====== Отрывок ======
Анализ употребления знаков дает основания предполагать, что лежащие в их основе отвлеченные представления о классе референтов существуют не обособленно, но образуют некую целостную иерархическую систему. Так, шимпанзе Люси обнаружила определенное понимание иерархии категорий и, усвоив название более частной категории, уже не применяла названия более общей. Она, например, никогда не называла апельсин «еда», а кашу – «фрукт». Эти своеобразные тесты «на классификацию», проведенные в 1970-е годы Р. Футсом на амслен-говорящих обезьянах, свидетельствовали о существовании у них определенной иерархии внутренних представлений об окружающем мире.

Затем в 1980-е годы Сэвидж-Рамбо (Savage-Rumbaugh et al. 1993) провела похожие тесты на обезьянах, в разной мере владевших йеркишем. При тестировании Ланы (ее лексикон и владение им были наиболее примитивными) использовали три игрушки и три инструмента, которые нужно было называть лексиграммами «инструмент» или «игрушка» соответственно. Затем с ними провели «тест на перенос» – предъявляли новые игрушки и новые инструменты и просили назвать их с помощью лексиграмм. Лана достаточно успешно выполнила тест и относила новые объекты к соответствующим категориям. Во втором опыте участвовали шимпанзе Шерман и Остин, для которых был характерен более высокий уровень использования знаков, в том числе способность к наименованию отсутствующих объектов. При обучении им предъявляли уже не сами предметы, а обозначающие их лексиграммы. Тесты продемонстрировали вполне свободное понимание того, к какой категории относится каждая из новых, не использованных при обучении лексиграмм, т. е. решение было основано на оперировании отвлеченными представлениями.

О том, что во внутреннюю картину мира антропоидов входят не только образные, но и отвлеченные представления, свидетельствуют также опыты Д. Примэка (Premack D., Premack A. 2003) с шимпанзе Сарой. Ее «язык» был очень формализован и изначально ограничен в своих коммуникативных возможностях, однако с его помощью впервые удалось проанализировать многие когнитивные функции приматов. В частности, было показано, как шимпанзе оперируют знаками «сходство» и «отличие». Благодаря использованию этих знаков удалось выявить наличие у шимпанзе довольно сложных представлений об окружающем мире, включая способность к установлению аналогий между совершенно разными предметами, обладавшими сходными функциями (Gillan et al. 1981).
====== Приложенные строки ======
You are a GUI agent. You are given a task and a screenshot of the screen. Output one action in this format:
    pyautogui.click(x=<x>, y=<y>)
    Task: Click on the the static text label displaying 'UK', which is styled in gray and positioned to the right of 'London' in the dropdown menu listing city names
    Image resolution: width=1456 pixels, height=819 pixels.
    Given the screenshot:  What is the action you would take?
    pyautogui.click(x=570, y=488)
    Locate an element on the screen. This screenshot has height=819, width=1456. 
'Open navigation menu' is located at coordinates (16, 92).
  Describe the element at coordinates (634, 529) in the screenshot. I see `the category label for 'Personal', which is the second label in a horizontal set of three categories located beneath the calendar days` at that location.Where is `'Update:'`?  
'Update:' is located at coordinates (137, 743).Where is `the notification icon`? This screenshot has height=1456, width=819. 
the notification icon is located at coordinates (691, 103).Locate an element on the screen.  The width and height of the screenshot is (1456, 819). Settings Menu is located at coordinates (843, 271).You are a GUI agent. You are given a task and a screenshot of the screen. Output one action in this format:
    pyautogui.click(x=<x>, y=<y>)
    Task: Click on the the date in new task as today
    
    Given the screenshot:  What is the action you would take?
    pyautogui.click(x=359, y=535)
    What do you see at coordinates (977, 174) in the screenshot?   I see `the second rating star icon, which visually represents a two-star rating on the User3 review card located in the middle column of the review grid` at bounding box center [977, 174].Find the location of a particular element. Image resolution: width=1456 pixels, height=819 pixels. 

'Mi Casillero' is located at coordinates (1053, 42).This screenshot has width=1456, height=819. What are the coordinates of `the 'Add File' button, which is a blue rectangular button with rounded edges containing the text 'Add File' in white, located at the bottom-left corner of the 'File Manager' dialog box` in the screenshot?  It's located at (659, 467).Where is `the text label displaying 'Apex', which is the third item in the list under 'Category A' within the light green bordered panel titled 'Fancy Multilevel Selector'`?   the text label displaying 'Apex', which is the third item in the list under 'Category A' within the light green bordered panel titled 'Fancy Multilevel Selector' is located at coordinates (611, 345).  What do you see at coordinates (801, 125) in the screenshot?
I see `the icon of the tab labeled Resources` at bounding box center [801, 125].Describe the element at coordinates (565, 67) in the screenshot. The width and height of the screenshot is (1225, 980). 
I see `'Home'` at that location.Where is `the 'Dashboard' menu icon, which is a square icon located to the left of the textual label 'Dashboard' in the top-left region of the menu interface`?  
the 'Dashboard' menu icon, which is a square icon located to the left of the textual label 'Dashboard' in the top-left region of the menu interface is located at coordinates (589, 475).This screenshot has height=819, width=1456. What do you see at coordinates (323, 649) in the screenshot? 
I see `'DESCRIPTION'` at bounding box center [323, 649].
======
• _Задания_
(a) Какими двумя лексиграммами Лана должна была называть предметы в опыте, описанном в отрывке?
(b) Согласуются ли с отрывком следующие утверждения: (i) шимпанзе Люси называла апельсин «еда»; (ii) Шерману и Остину при обучении показывали не сами предметы, а лексиграммы; (iii) Р. Футс проводил свои тесты на амслен-говорящих обезьянах в 1980-е годы? Для каждого ответьте «да» или «нет» и приведите решающие слова отрывка.
Для работы с отрывком строки не понадобятся.

• _Ответы к заданиям_
(a) Лексиграммами «инструмент» и «игрушка».

(b)
(i) Нет: «Она, например, никогда не называла апельсин «еда»».
(ii) Да: «При обучении им предъявляли уже не сами предметы, а обозначающие их лексиграммы».
(iii) Нет: «проведенные в 1970-е годы Р. Футсом на амслен-говорящих обезьянах».